POEM OF THE DAY: Elizabeth Alexander's "At the Beach"
You may know Elizabeth Alexander as the poet who wrote and performed the poem "Praise Song for the Day" at Obama's 2009 inauguration. She just published a memoir, The Light of the
World (Grand Central Publishing 2015), about the sudden death of her husband that I've heard is very powerful and I look forward to reading. For today, though, I wanted to post an older poem of hers, "At the Beach," from Body of Life (Tia Chucha Press, 1996) that I found recently while clicking through Poetry Magazine's archives.

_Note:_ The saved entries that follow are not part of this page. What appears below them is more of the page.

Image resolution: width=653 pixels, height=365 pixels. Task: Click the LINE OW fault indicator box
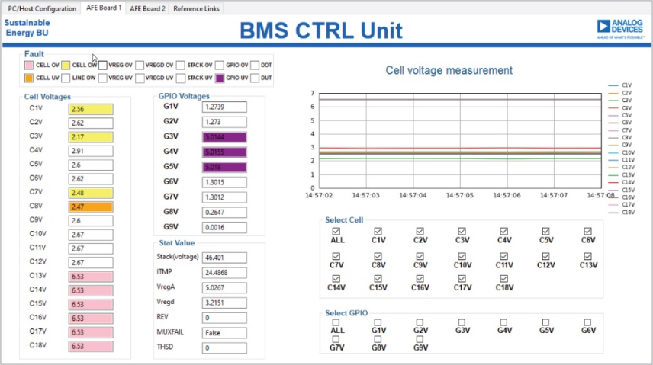tap(66, 78)

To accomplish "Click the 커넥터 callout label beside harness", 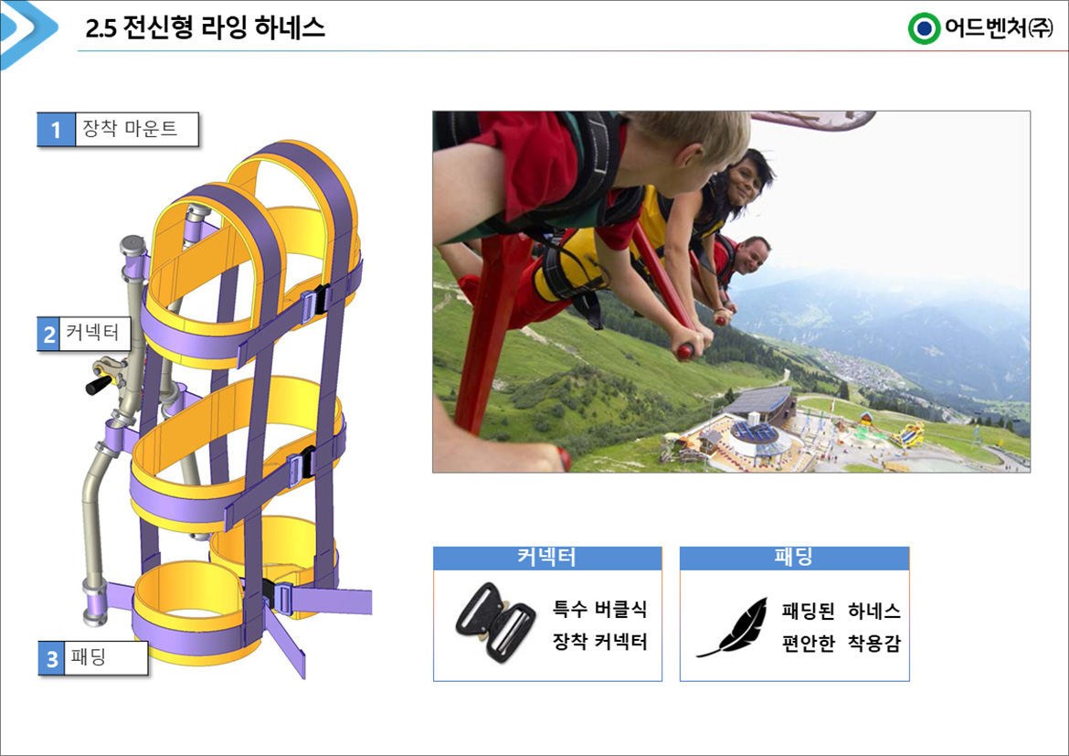I will (94, 334).
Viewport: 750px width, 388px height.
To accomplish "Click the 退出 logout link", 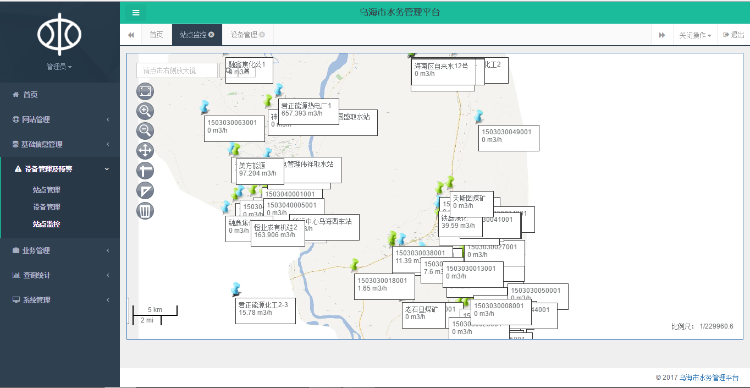I will (734, 35).
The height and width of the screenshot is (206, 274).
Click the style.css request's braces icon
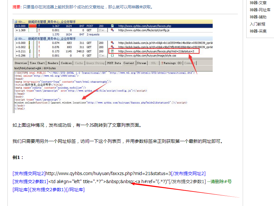tap(112, 55)
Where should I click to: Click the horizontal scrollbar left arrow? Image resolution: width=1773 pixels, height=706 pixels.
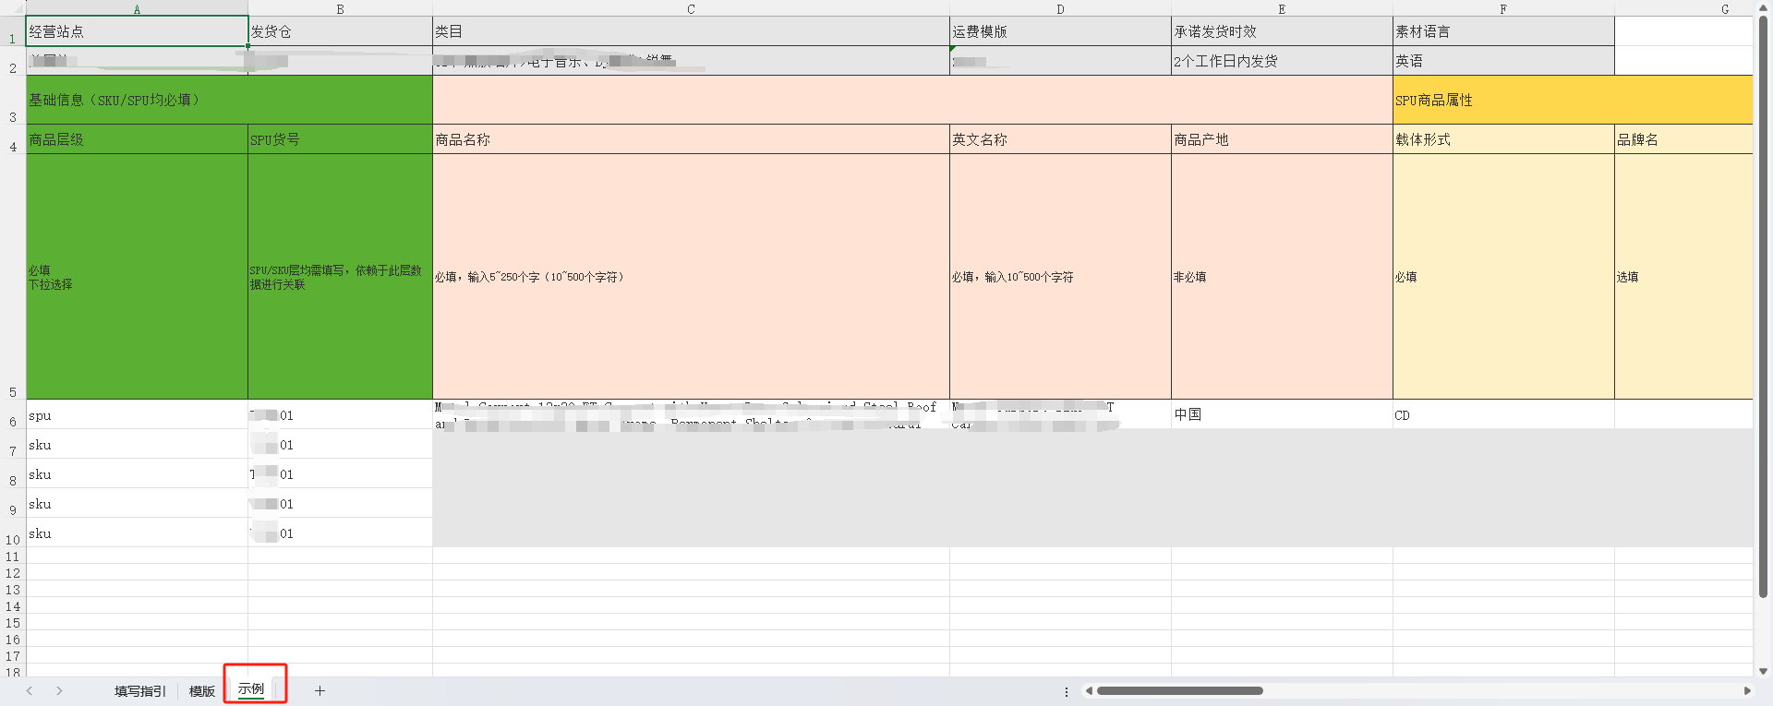pos(1089,690)
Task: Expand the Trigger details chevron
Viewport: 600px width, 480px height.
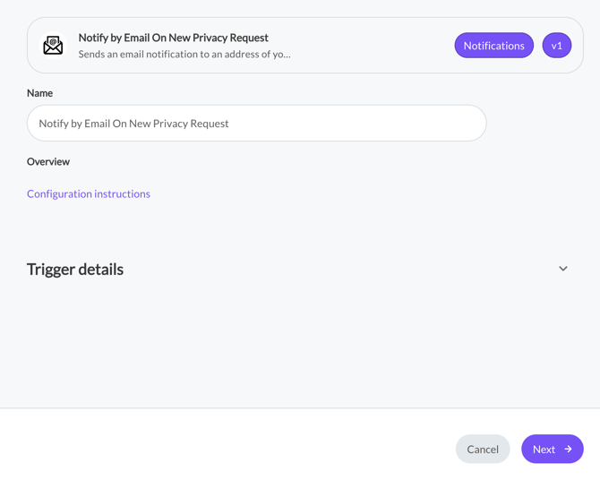Action: click(x=563, y=269)
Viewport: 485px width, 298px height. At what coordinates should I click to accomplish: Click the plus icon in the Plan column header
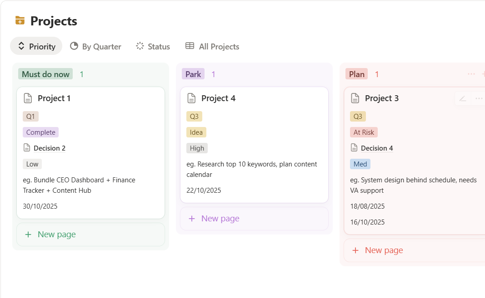point(483,74)
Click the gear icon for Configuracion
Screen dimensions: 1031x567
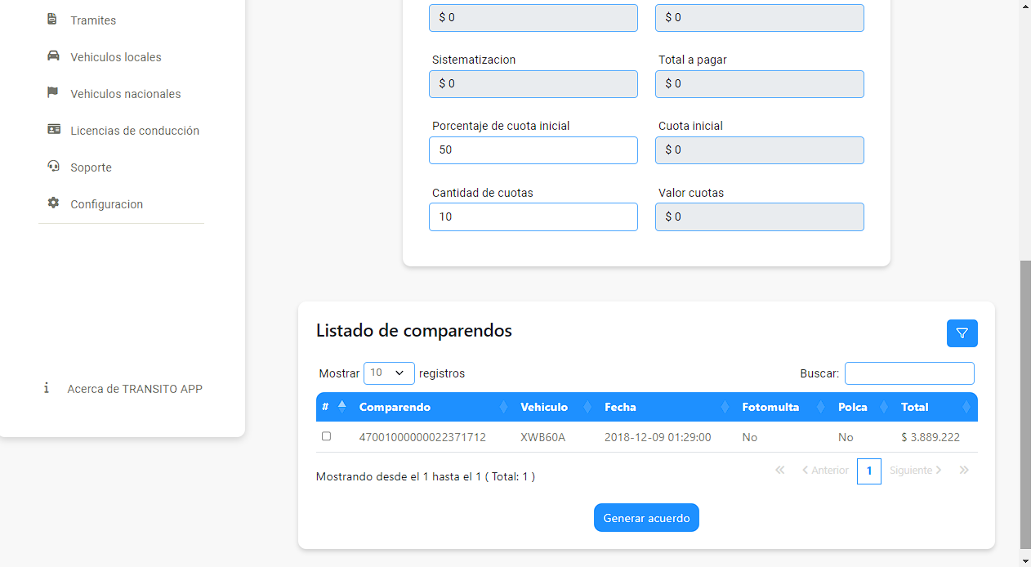point(53,203)
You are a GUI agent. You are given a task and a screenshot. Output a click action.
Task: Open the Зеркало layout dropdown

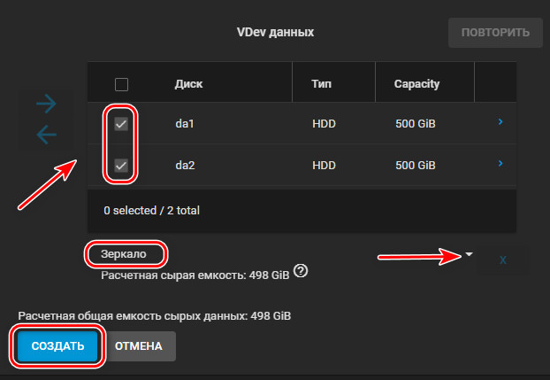coord(469,254)
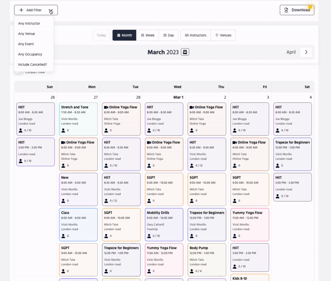This screenshot has height=281, width=331.
Task: Click video camera icon on Feb 28 Online Yoga Flow
Action: 106,107
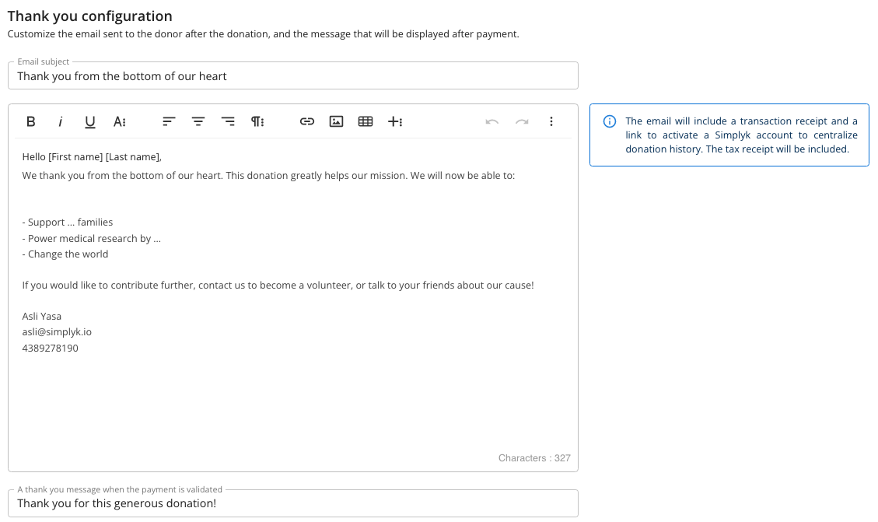
Task: Toggle bold formatting in the editor
Action: pos(31,121)
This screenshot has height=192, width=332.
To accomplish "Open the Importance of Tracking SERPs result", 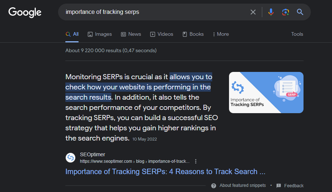I will tap(165, 172).
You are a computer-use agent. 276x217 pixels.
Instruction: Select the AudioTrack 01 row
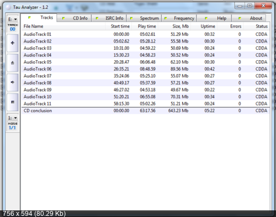(x=146, y=34)
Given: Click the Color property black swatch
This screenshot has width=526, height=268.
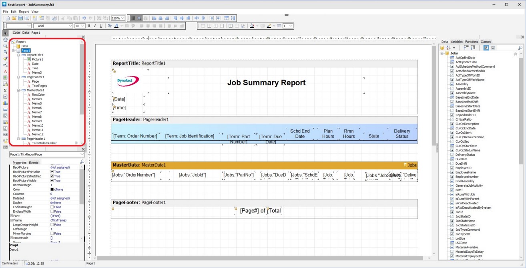Looking at the screenshot, I should point(52,189).
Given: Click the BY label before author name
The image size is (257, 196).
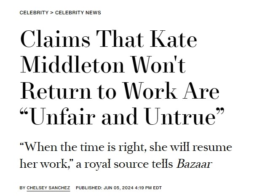Looking at the screenshot, I should [22, 188].
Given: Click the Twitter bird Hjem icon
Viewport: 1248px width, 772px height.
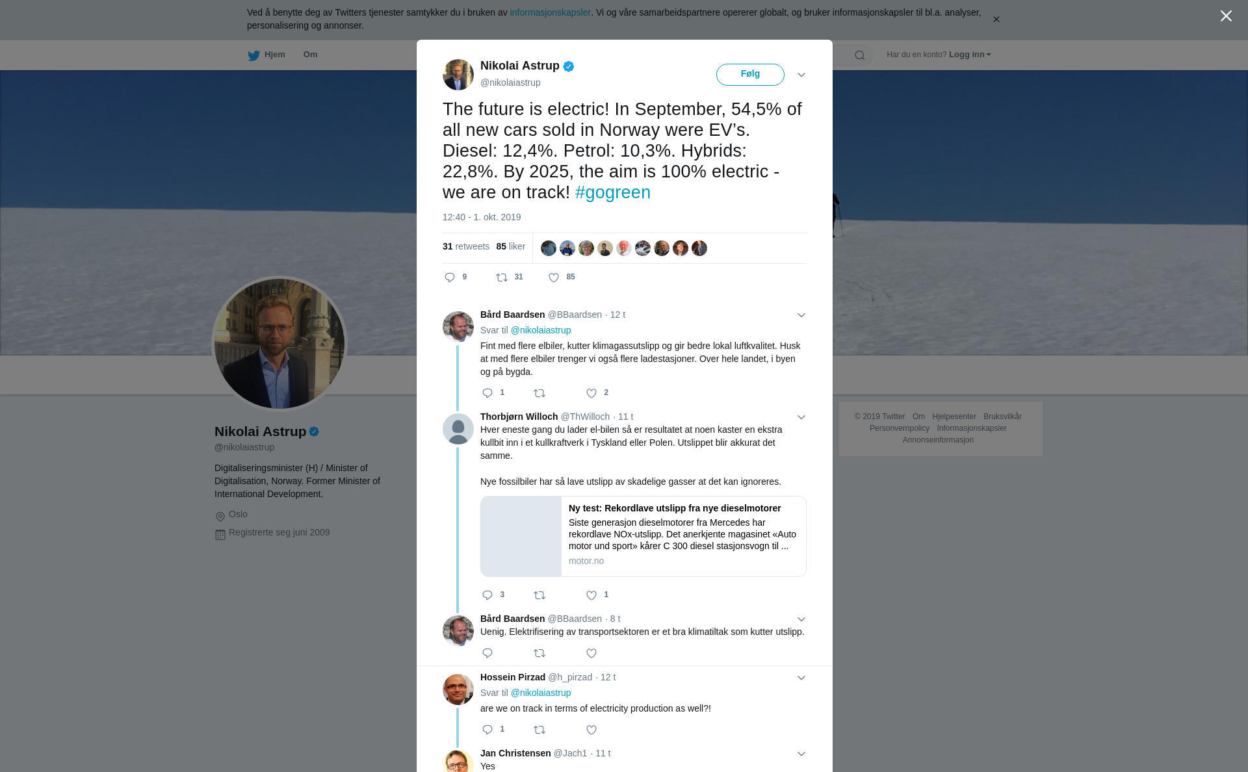Looking at the screenshot, I should [254, 55].
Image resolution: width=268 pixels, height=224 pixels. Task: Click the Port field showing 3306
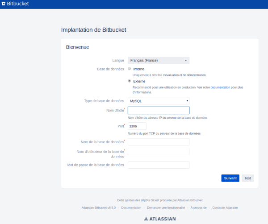click(x=137, y=126)
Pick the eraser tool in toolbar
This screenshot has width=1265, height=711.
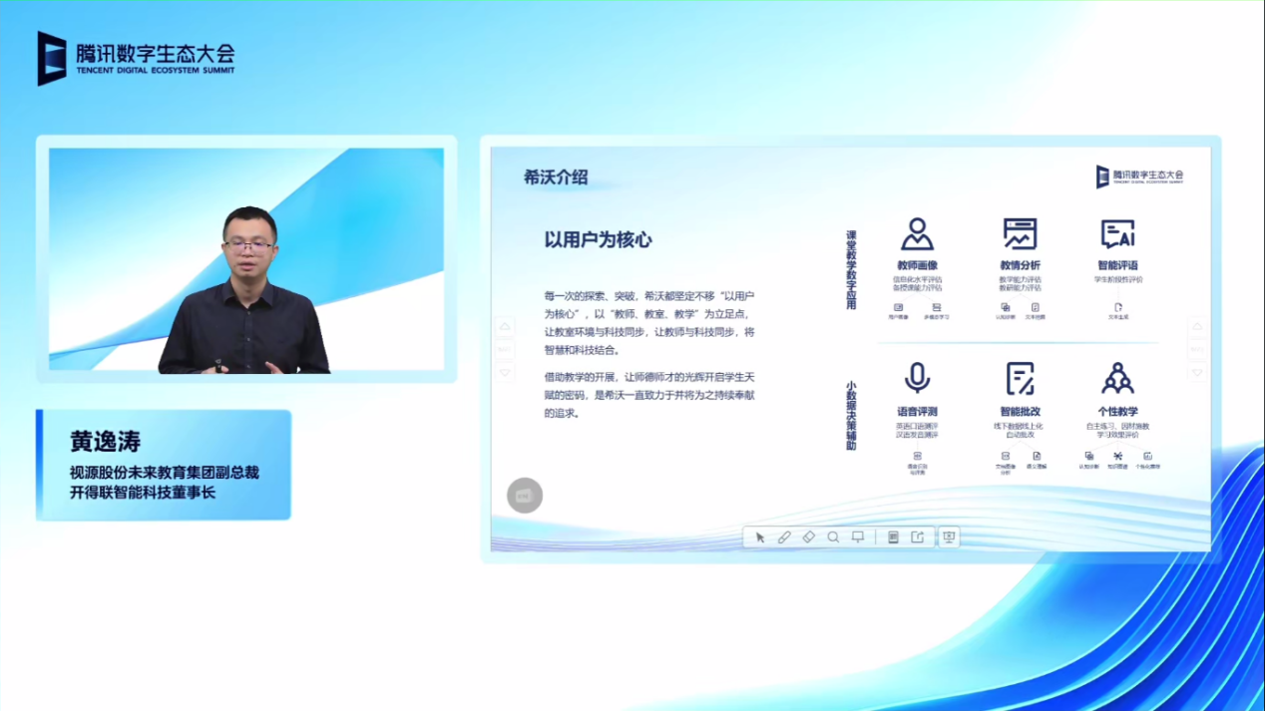coord(809,537)
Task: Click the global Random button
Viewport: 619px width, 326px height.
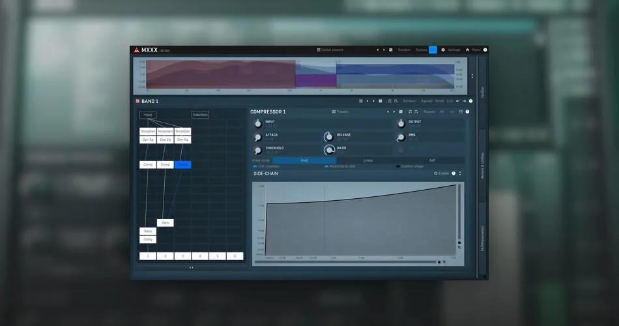Action: tap(404, 50)
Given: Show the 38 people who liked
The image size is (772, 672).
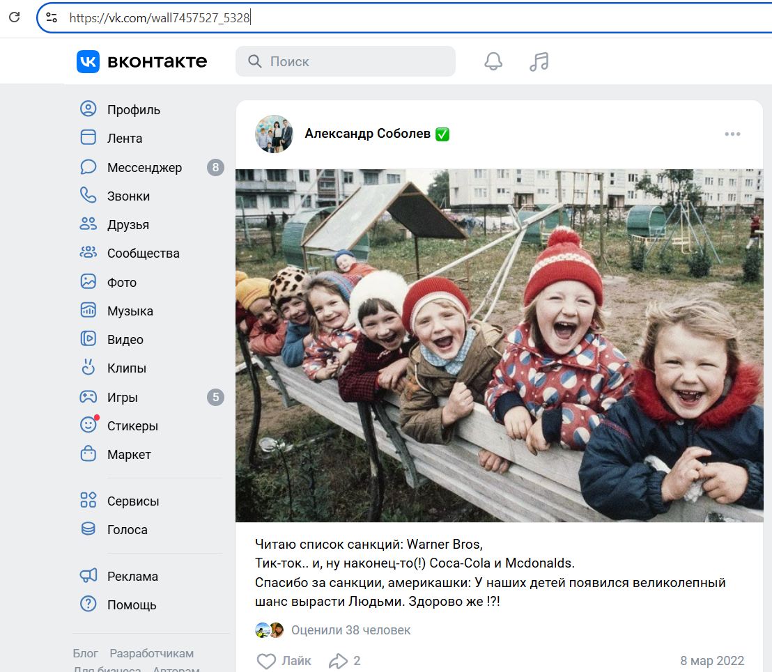Looking at the screenshot, I should [x=350, y=630].
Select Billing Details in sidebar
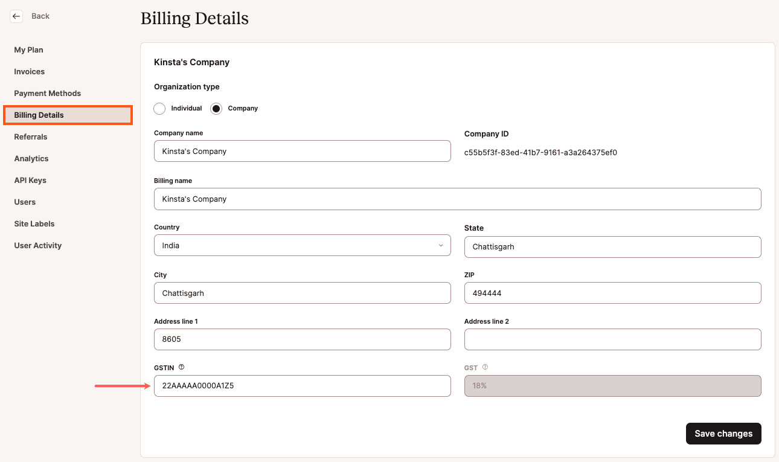Viewport: 779px width, 462px height. point(39,115)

It's a poem situated in the recent aftermath of the AIDs epidemic, a fact we can ascertain from the date of its publication and from its content—the way the speaker envisions "the virus" as "single, swimming paisley, a sardine / with serrated fins and a neon spine"—the way this beast that killed her two friends is given its own space in the poem, becomes its own character almost, wriggling there beneath her friend's T-shirt-turned-X-ray. And yet, of course, what makes this poem so meaningful is the way it transcends its own immediate context and becomes universal. In the second stanza, we are told where the speaker is: "....on a train, thinking about my friends / and watching two women talk in sign language." She is struck by the physicality of this sign-language conversation, "the energy and heft their talk / generates," and how this physicality is akin to the presence of her friends in the photograph. They are still there somehow; they disrupt the very air of the train car. Alexander seems to be saying something about the physicality of an image, and of language—the sign language exhanged between the women on the train and the poem itself—as well as of grief.
In the third stanza, the speaker speaks to the friends in the photograph directly. In the first stanza, they are "[Her] friends, two dead, one low / on T-cells"; in the second stanza, the speaker subtly shifts into addressing them as "you," just once, so that you, the reader, barely notice. By the third stanza, she asks, "Did you tea-dance that day? Write poems / in the sunlight? Vamp with strangers?" Now she is speaking to the dead, and to the near-dead, without apology. They are right there, after all, in the train car right beside her, available for questioning. The end of the poem brings this point home, in its allusion to "Ajax's black" (from Toni Morrison's Sula), and the way the speaker "calibrate[s] / the weight of your beautiful bones, the weight / of your elbow, Melvin, // on Darrell's brown shoulder."
I read this as an extremely hopeful poem about the power of language and image to bring back those we've lost. Not a resuscitation of course, but a presence with weight, heft, skin and bones—someone, or something, we can talk to.